Les amendements de Mme Lignières-Cassou ont du sens. Le Gouvernement et la commission envisagent de rassembler les régions Midi-Pyrénées et Languedoc-Roussillon, deux régions dotées des mêmes éléments structurants et qui, si elles sont géographiquement limitrophes, se tournent le dos s’agissant de l’activité économique, des bassins de vie et des échanges. De ce point de vue, je rappelle à M. Valax, élu du Tarn qui a activement plaidé en faveur de ce rassemblement, qu’il existe deux versants : le versant atlantique, où se trouvent le Tarn, le Tarn-et-Garonne et le reste de la région Midi-Pyrénées, et le versant méditerranéen où se trouve la région Languedoc-Roussillon. Il s’opère entre ces deux versants un véritable changement de culture et de climat. Le Languedoc-Roussillon privilégie la viticulture et sa façade méditerranéenne s’étend de Port-Vendres à Sète et au-delà. Son économie est bien différente de la région Midi-Pyrénées, au point que l’on est en droit de s’interroger sur la complémentarité de ces deux régions.

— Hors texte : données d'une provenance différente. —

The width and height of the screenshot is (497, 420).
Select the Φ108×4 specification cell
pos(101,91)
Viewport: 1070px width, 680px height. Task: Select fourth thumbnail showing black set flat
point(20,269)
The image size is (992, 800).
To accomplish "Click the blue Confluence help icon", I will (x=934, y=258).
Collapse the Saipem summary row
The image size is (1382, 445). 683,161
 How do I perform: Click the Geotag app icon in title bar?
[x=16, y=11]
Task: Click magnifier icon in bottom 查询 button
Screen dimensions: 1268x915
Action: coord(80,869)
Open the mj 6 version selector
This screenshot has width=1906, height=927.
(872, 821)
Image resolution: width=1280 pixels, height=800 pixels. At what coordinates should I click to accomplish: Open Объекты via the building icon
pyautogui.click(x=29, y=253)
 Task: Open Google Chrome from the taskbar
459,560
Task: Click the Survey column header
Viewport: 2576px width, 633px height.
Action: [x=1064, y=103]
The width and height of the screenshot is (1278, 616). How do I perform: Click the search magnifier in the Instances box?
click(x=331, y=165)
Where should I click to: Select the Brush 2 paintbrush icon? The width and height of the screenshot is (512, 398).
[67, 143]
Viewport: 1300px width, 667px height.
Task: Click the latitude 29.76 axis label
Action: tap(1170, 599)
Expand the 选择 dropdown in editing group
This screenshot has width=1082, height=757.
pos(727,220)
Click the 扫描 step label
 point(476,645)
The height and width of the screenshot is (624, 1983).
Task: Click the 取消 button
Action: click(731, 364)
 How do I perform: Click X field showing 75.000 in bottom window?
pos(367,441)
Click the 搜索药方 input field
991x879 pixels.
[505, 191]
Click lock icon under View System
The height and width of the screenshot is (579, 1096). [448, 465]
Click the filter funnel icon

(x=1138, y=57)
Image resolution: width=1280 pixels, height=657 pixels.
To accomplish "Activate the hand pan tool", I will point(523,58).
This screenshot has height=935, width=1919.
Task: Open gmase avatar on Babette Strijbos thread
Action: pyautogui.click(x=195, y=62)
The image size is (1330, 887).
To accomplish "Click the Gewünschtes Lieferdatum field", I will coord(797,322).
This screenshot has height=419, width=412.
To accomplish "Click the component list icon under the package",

M. Habib indiquait tout à l’heure que si l’on ne peut pas bâtir le Grand Sud-Ouest, c’est parce que s’y trouvent deux grandes métropoles. Pourtant, il se trouvera aussi deux métropoles dans une région Midi-Pyrénées-Languedoc-Roussillon : Toulouse et Montpellier. En outre, la richesse, le PIB et la population des deux régions se valent. Le Languedoc-Roussillon consacre 44 % de son budget à l’investissement et, de ce point de vue, ce dynamisme, là encore équivalent à celui de la région Midi-Pyrénées, est bien supérieur à celui d’autres régions nouvelles comme la Bourgogne-Franche-Comté, la Normandie ou le Centre.
Voilà donc plusieurs éléments qui vont dans le sens du maintien en l’état de la région Languedoc-Roussillon. J’approuve donc pleinement les amendements présentés par Mme Lignières-Cassou en faveur d’une grande région du Sud-Ouest, car elle a du sens : Bordeaux et Toulouse constituent une unité, et je souhaite que l’Assemblée réfléchisse dans cette direction.